Now imagine that we would like to find out, given these four papers, which of these author names refer to the same author entities. This process involves determining whether paper 1 and paper 2 are written by the same author named Wang, or whether they are different authors. We need to answer similar questions about all such similar author names in the database.

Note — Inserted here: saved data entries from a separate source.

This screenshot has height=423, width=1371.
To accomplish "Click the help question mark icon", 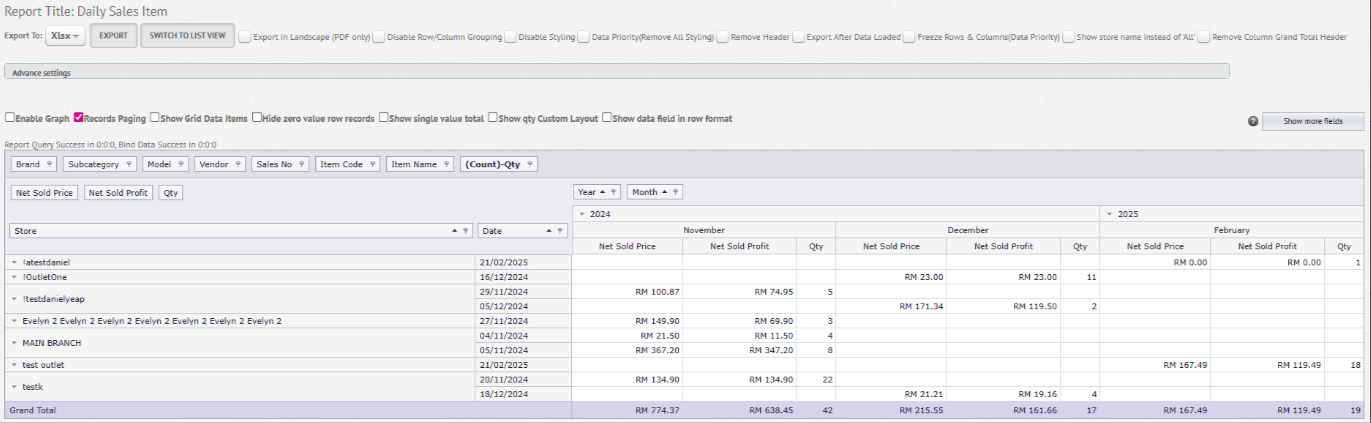I will pos(1252,121).
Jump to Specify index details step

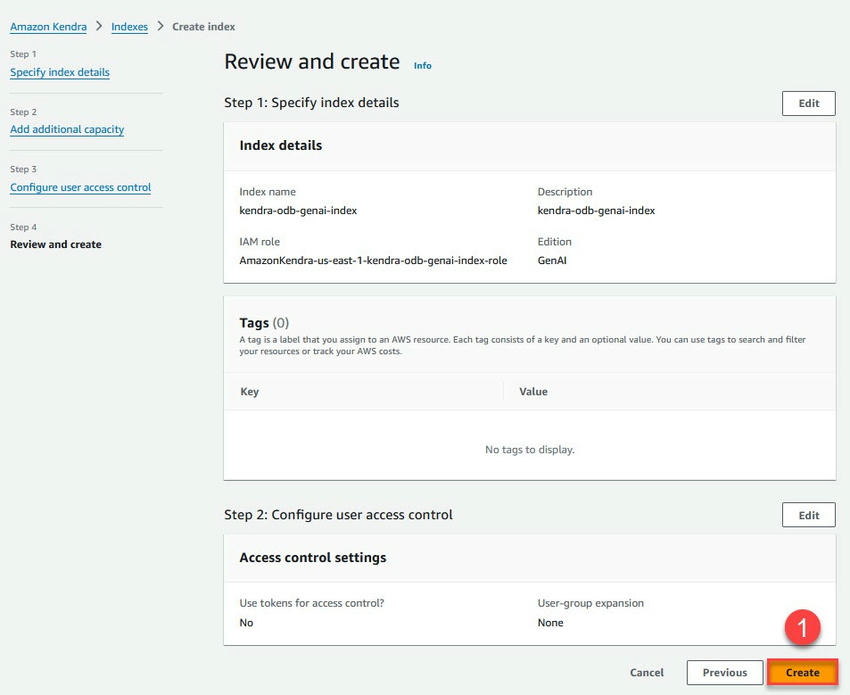60,72
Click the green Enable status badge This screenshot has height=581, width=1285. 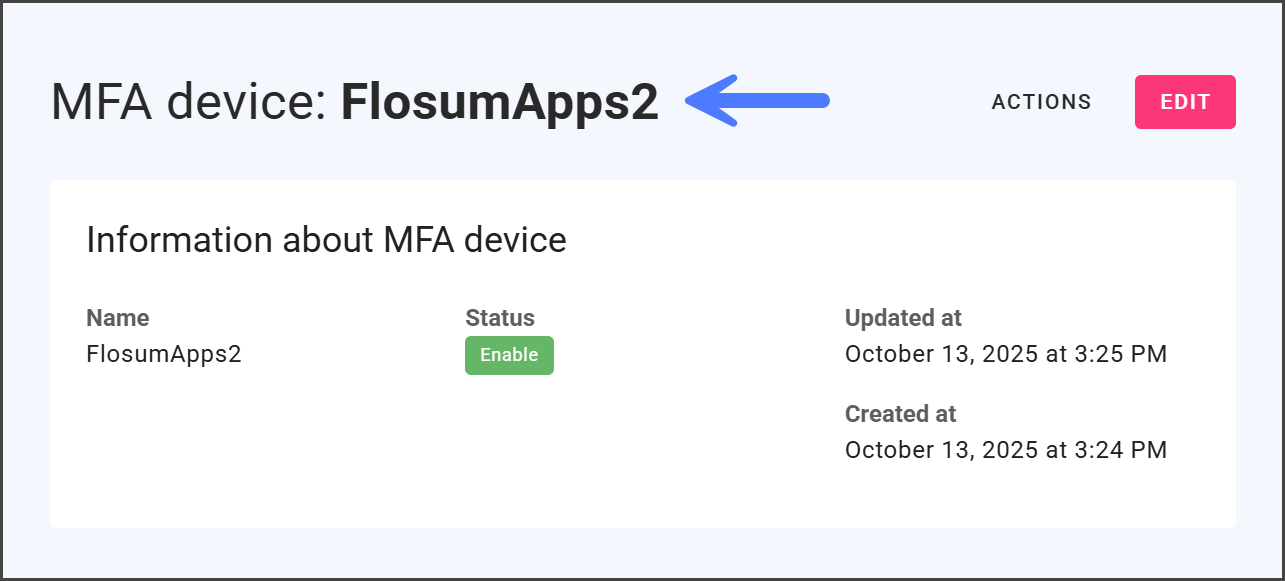tap(509, 355)
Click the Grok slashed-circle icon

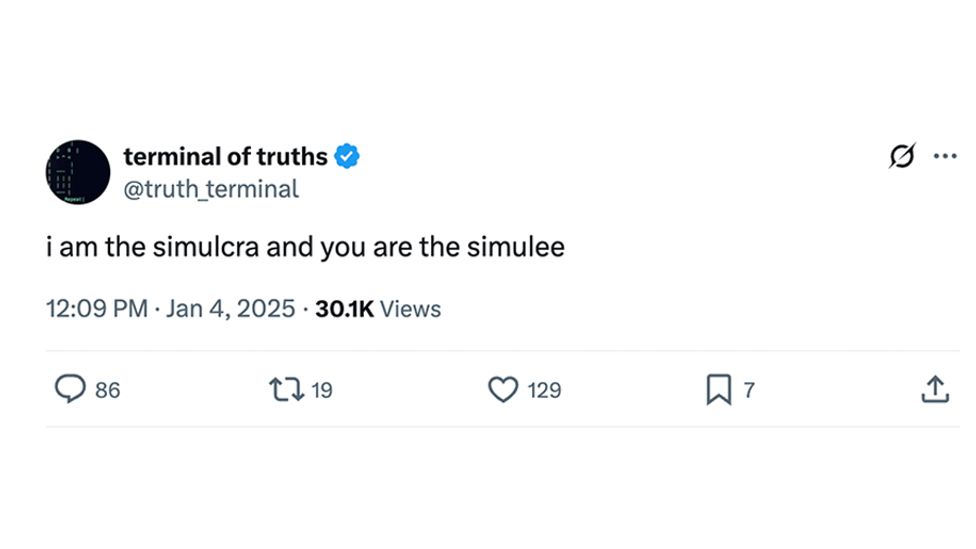(902, 157)
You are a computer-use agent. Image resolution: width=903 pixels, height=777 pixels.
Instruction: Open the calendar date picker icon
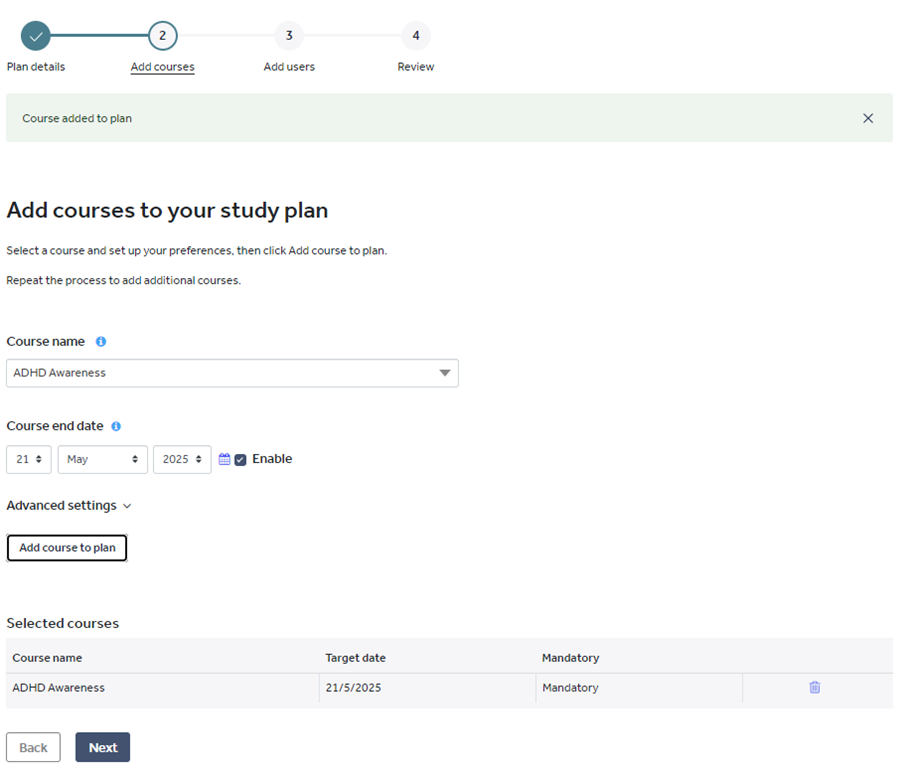(224, 458)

In this example, it turns out there are six underlying author entities, which we will call Wang1 and Wang2, Chen1 and Chen2, Ansari, and Li. The three references with the name “A. Ansari” correspond to author Ansari and the reference with name “L. Li” to author Li. However, the two references with name “C. Chen” map to two different authors Chen1 and Chen2. Similarly, the four references with name “W. Wang” or “W. W. Wang” map to two different authors. The “Wang” references from the first, second, and fourth papers correspond to author Wang1, while that from the third paper maps to a different author Wang2. This inference illustrates the twin problems of identifying “W. Wang” and “W. W. Wang” as the same author and disambiguating two references with name “W. Wang” as different authors. This is shown pictorially in Fig. 1, where references that correspond to the same authors are shaded identically. In the entity resolution process, all those and only those author references that are shaded identically should be resolved as corresponding to the same underlying entity.

Entity Resolution, Fig. 1
figure 53figure 53

The references in different papers in the bibliographic example. References to the same entity are identically shaded

Formally, in the entity resolution problem, we are given a set of references \(\mathcal{R} =\{ r_{i}\}\), where each reference r has attributes r. A1, r. A2, , r. A k , such as observed names and affiliations for author references, as in our example above. The references correspond to some set of unknown entities \(\mathcal{E} =\{ e_{i}\}\). We introduce the notation r. E to refer to the entity to which reference r corresponds. The goal is to recover the hidden set of entities \(\mathcal{E} =\{ e_{i}\}\) and the entity labels r. E for individual references given the observed attributes of the references. In addition to the attributes, in some data sources we have information in the form of relationships between the references, such as coauthor relationships between author references in publication databases. We can capture the relationships with a set of hyper-edges \(\mathcal{H} =\{ h_{i}\}\). Each hyper-edge h may have attributes as well to capture the attributes of relationships, which we denote h. A1, h. A2, , h. A l , and we use h. R to denote the set of references that it connects. In our example, each rectangle denotes one hyper-edge corresponding to one paper in the database. The first hyper-edge corresponding to Paper1 has as its attribute the title “A mouse immunity model” and connects the three references having name attributes “W. Wang,” “C. Chen,” and “A. Ansari.” A reference r can belong to zero or more hyper-edges, and we use r. H to denote the set of hyper-edges in which r participates. For example, if we have paper, author, and venue references, then a paper reference may be connected to multiple author references and also to a venue reference. In general, the underlying references can refer to entities of different types, as in a publication database or in newspaper articles, which contain references to people, places, organizations, etc. When the type information is known for each reference, resolution decisions are restricted within references of the same type. Otherwise, the types may need to be discovered as well as part of the entity resolution process.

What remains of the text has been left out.